The growth process, from transformed tissue to plantlets in the greenhouse, might be best encouraged by a dynamic system.
Optimising systems with DoE
Ms Chu found that, by using the optimised conditions identified in this study, the number of plants sent to the greenhouse doubled when compared with the current process. Genetic-level results also suggest that the regenerated plants grown under these conditions are likely to be more robust.
The valuable results gained in this research could only be achieved by using DoE. The traditional, one-factor-at-a-time experimental approach would have been far slower, requiring so many separate experiments that it is very unlikely to have been attempted. The chances of optimising a complex system, such as the maize transformation process, using these methods would have been remote. In contrast, the DoE approach allowed researchers to investigate multiple complex variables, and the interactions between those variables, in a greatly reduced time frame.

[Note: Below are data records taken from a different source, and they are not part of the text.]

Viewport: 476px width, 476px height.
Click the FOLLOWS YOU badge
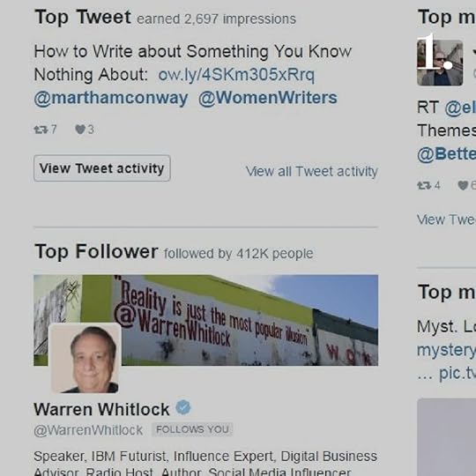192,429
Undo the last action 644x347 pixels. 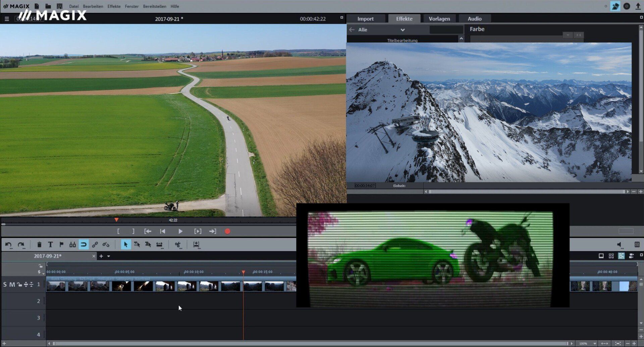tap(8, 245)
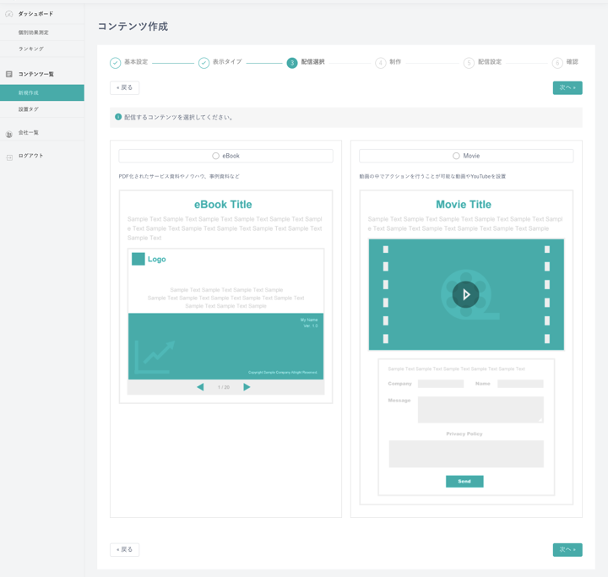Click the コンテンツ一覧 list icon in sidebar
The height and width of the screenshot is (577, 608).
pos(9,74)
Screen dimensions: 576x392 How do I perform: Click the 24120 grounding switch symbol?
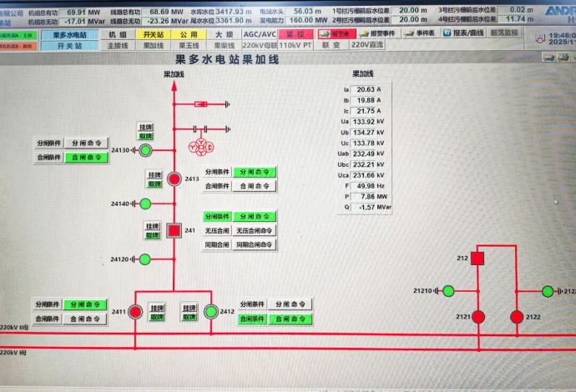(x=145, y=259)
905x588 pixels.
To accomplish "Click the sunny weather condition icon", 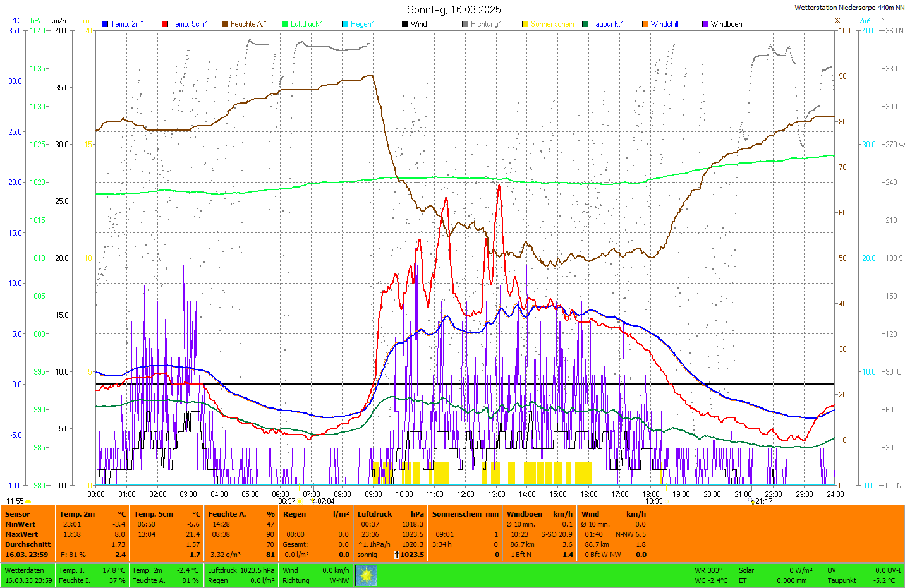I will click(365, 575).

Potentially, DoE is an extremely useful tool for investigating complex systems, particularly in vitro, as these experiments are typically easily manipulated in controlled conditions. The work by Ms Chu has clearly illustrated this potential, and proven DoE to be an effective way to optimise the growth of transformed maize. If the challenges of feeding an ever-increasing population are to be met, studies like this could prove crucial in ensuring the future of the world’s food supply.
To what extent could the knowledge gained in this study be applied to other crops?
<> DoE methodology can, and indeed has, been applied to tissue culture and transformation of other crops. It is exceptionally useful for optimising plant tissue culture conditions where you need to examine multiple variables and understand the interactions between those variables. This last point is particularly important. In typical one-factor-at-a-time experiments, it is impossible to determine interaction affects. In our lab, we routinely use DoE methodology to optimise tissue culture conditions for any crop that we work on.